**OBJECTIVE 1**: In the math problem, how long is each side of the first square?

───── SOURCE DOCUMENT ─────

The sides of a square are 16 cm in length. The midpoints of the sides of this square are joined to form a new square and four triangles (diagram 1). The process is repeated twice, as shown in diagrams 2 and 3.

 


 

 

Let \({x_n}\) denote the length of one of the equal sides of each new triangle.

 

Let \({A_n}\) denote the area of each new triangle.

 

The following table gives the values of \({x_n}\) and \({A_n}\), for \(1 \leqslant n \leqslant 3\). Copy and complete the table. (Do not write on this page.)

 

\(n\) 1 2 3
\({x_n}\) 8   4
\({A_n}\) 32 16  
[4]
a.

The process described above is repeated. Find \({A_6}\).

[4]
b.

─────

**OBJECTIVE 2**: Copy the records below, from the start of the records through the line that contains "[Дата сдачи] (183, 411)", both ends included, and shift every coordinate in the answers by -137. Leave the pictures out.

───── DATA FOR THE TASK ─────

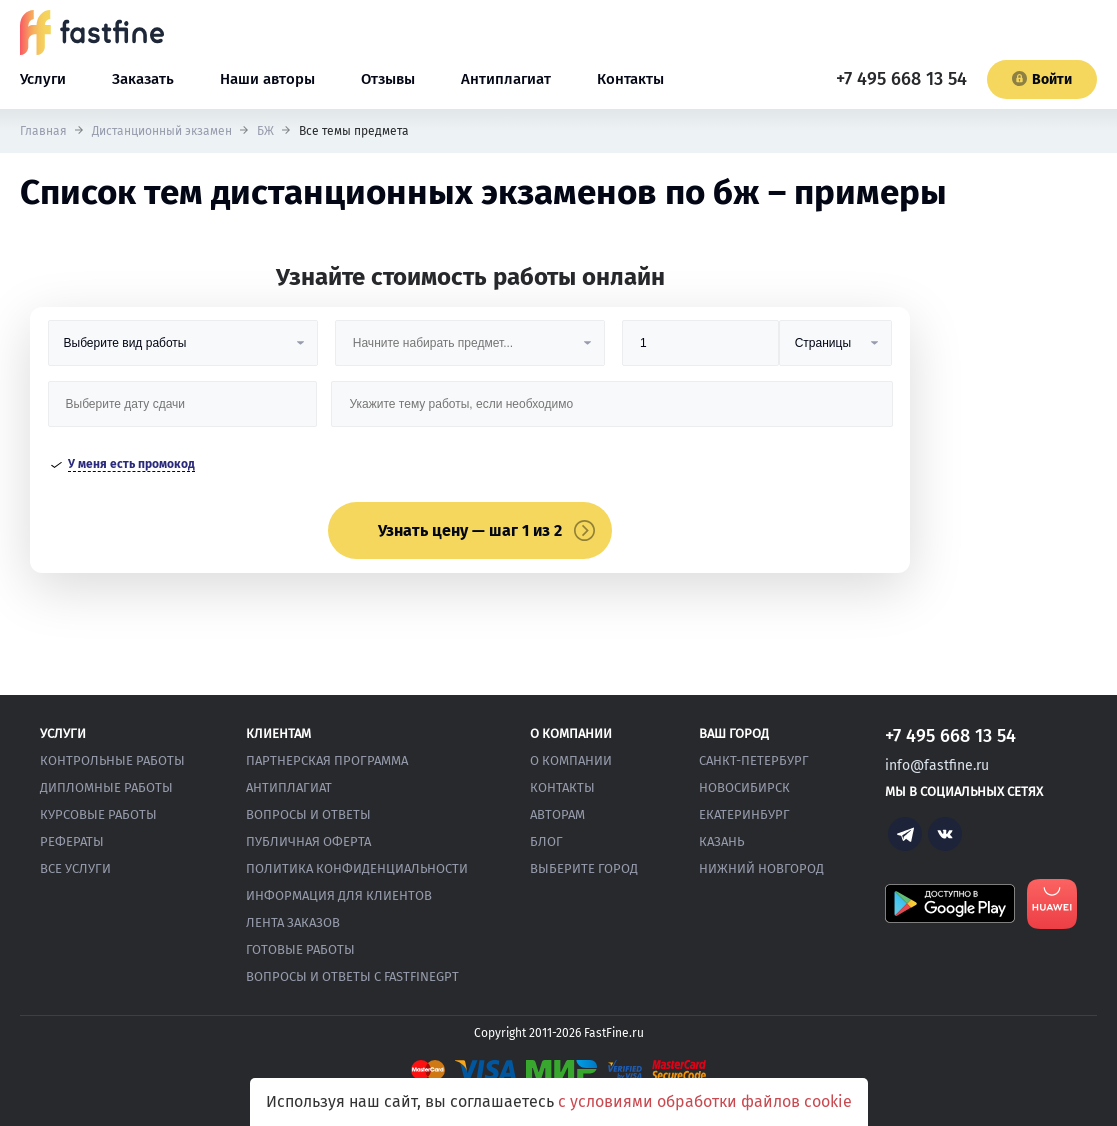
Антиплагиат (506, 79)
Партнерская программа (327, 760)
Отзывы (388, 79)
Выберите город (584, 868)
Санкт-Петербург (754, 760)
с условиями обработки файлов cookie (705, 1101)
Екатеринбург (744, 814)
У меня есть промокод (131, 464)
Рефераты (72, 841)
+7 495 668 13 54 (901, 79)
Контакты (630, 79)
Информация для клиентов (339, 895)
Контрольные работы (112, 760)
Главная (43, 131)
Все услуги (75, 868)
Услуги (43, 79)
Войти (1042, 79)
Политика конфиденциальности (357, 868)
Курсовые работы (98, 814)
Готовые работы (300, 949)
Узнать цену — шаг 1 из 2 (470, 530)
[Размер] (700, 350)
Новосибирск (744, 787)
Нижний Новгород (761, 868)
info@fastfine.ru (937, 765)
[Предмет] (470, 350)
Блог (546, 841)
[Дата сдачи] (183, 411)
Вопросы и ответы (308, 814)
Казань (721, 841)
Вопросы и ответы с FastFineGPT (352, 976)
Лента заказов (293, 922)
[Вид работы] (183, 350)
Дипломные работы (106, 787)
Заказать (143, 79)
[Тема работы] (611, 411)
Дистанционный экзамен (162, 131)
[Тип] (836, 350)
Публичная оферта (308, 841)
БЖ (265, 131)
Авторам (557, 814)
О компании (571, 760)
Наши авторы (267, 79)
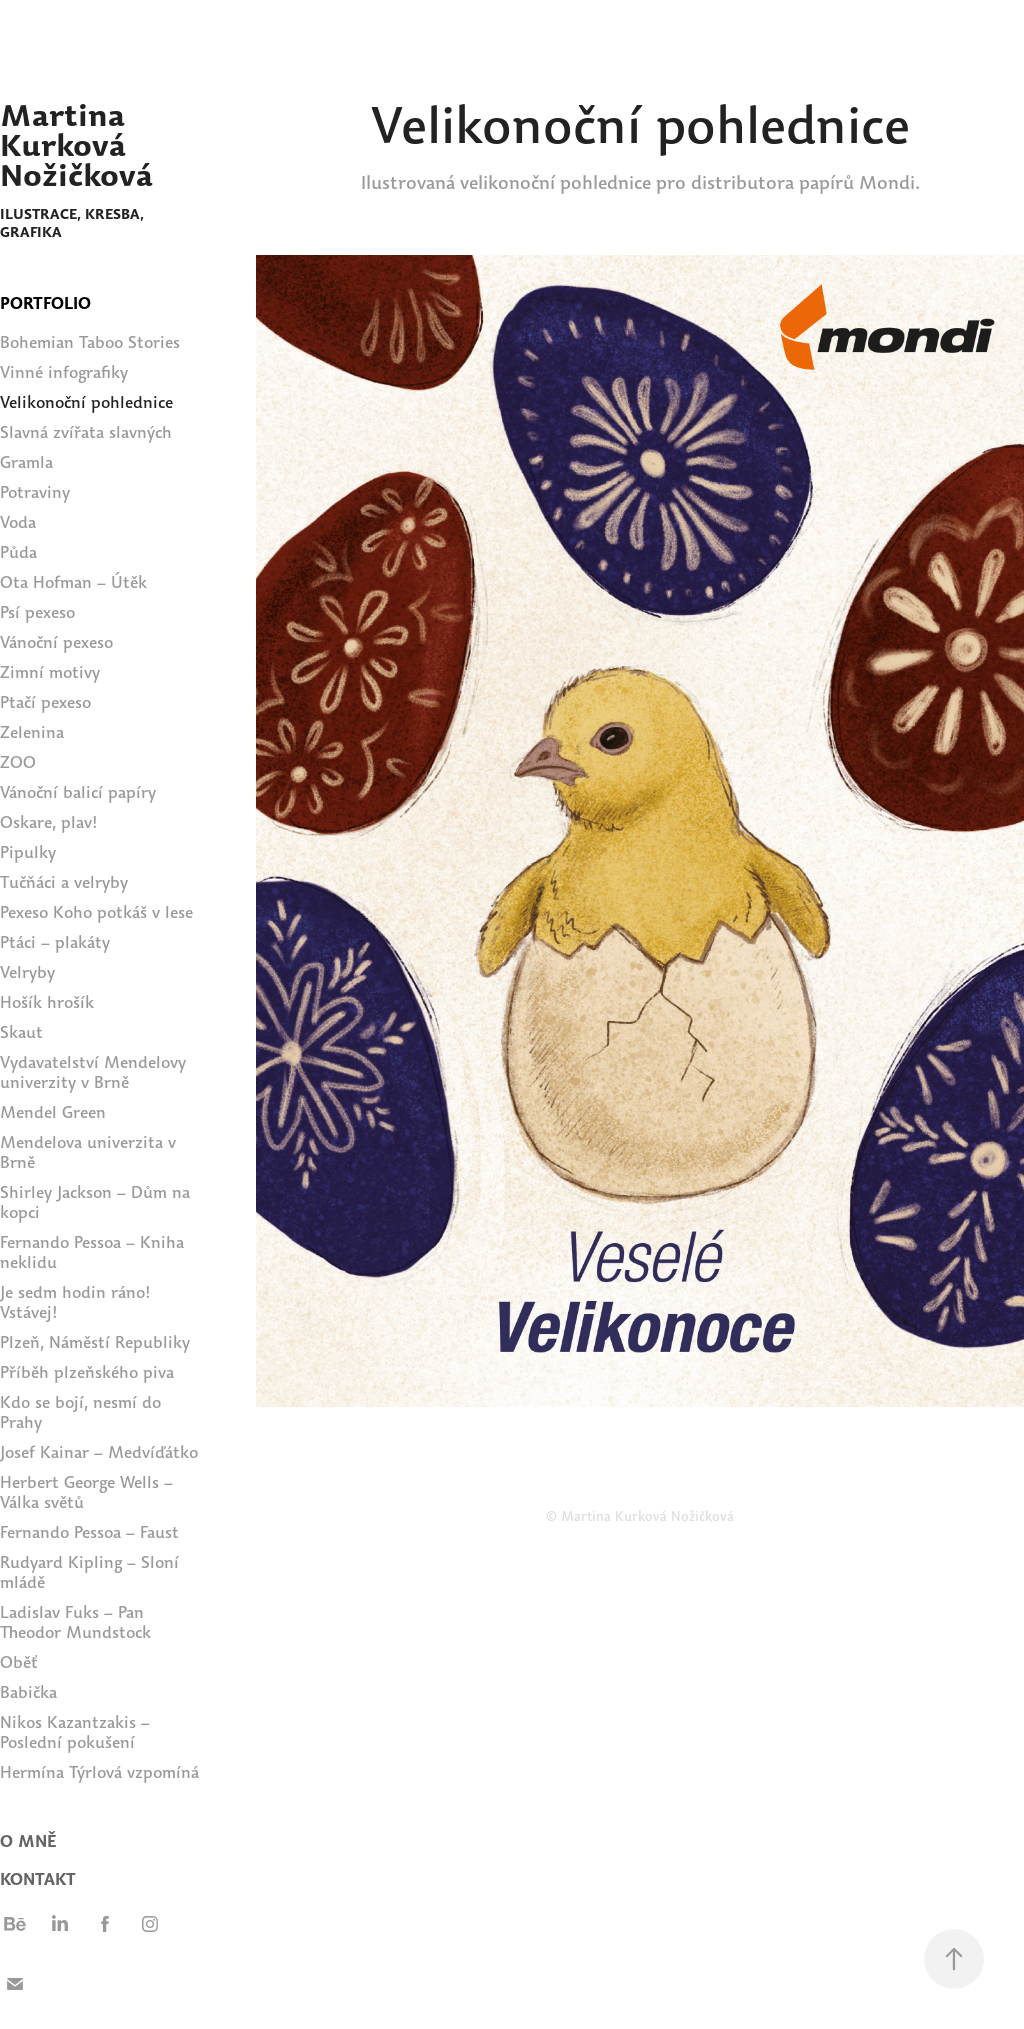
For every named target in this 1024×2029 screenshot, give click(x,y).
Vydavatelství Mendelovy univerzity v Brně (93, 1072)
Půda (18, 552)
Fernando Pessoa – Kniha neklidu (92, 1252)
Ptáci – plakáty (55, 942)
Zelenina (32, 732)
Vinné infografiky (64, 372)
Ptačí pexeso (45, 702)
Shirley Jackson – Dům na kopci (95, 1202)
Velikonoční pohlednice (86, 402)
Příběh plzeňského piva (87, 1372)
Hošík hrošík (47, 1002)
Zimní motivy (50, 672)
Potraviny (35, 492)
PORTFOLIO (45, 303)
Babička (28, 1692)
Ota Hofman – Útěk (73, 582)
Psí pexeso (37, 612)
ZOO (18, 762)
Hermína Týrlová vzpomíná (99, 1772)
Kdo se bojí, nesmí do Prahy (80, 1412)
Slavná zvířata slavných (86, 432)
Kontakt (38, 1879)
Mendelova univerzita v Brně (88, 1152)
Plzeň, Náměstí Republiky (95, 1342)
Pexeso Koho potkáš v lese (96, 912)
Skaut (21, 1032)
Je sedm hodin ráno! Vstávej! (75, 1302)
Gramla (26, 462)
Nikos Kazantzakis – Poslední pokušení (75, 1732)
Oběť (19, 1662)
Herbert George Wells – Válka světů (86, 1492)
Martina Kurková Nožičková (76, 145)
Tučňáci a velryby (64, 882)
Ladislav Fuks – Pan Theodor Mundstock (75, 1622)
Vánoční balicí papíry (78, 792)
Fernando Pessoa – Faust (89, 1532)
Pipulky (28, 852)
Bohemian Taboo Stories (90, 342)
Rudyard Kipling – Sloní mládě (89, 1572)
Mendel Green (53, 1112)
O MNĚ (28, 1841)
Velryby (27, 972)
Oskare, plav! (49, 822)
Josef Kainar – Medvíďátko (99, 1452)
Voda (18, 522)
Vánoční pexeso (56, 642)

─────

**ANSWER 1**: 16 cm

**ANSWER 2**:
Антиплагиат (369, -58)
Партнерская программа (190, 623)
Отзывы (251, -58)
Выберите город (447, 731)
Санкт-Петербург (617, 623)
с условиями обработки файлов cookie (568, 964)
Екатеринбург (607, 677)
У меня есть промокод (-6, 327)
Рефераты (-65, 704)
+7 495 668 13 54 (764, -58)
Контакты (493, -58)
Информация для клиентов (202, 758)
Контрольные работы (-25, 623)
Главная (-94, -6)
Все услуги (-62, 731)
Услуги (-94, -58)
Войти (905, -58)
Политика конфиденциальности (220, 731)
Курсовые работы (-39, 677)
Готовые работы (163, 812)
Узнать цену — шаг 1 из 2 (333, 393)
[Размер] (563, 213)
Новосибирск (607, 650)
Нижний Новгород (624, 731)
info@fastfine.ru (800, 628)
[Предмет] (333, 213)
Блог (409, 704)
[Дата сдачи] (46, 274)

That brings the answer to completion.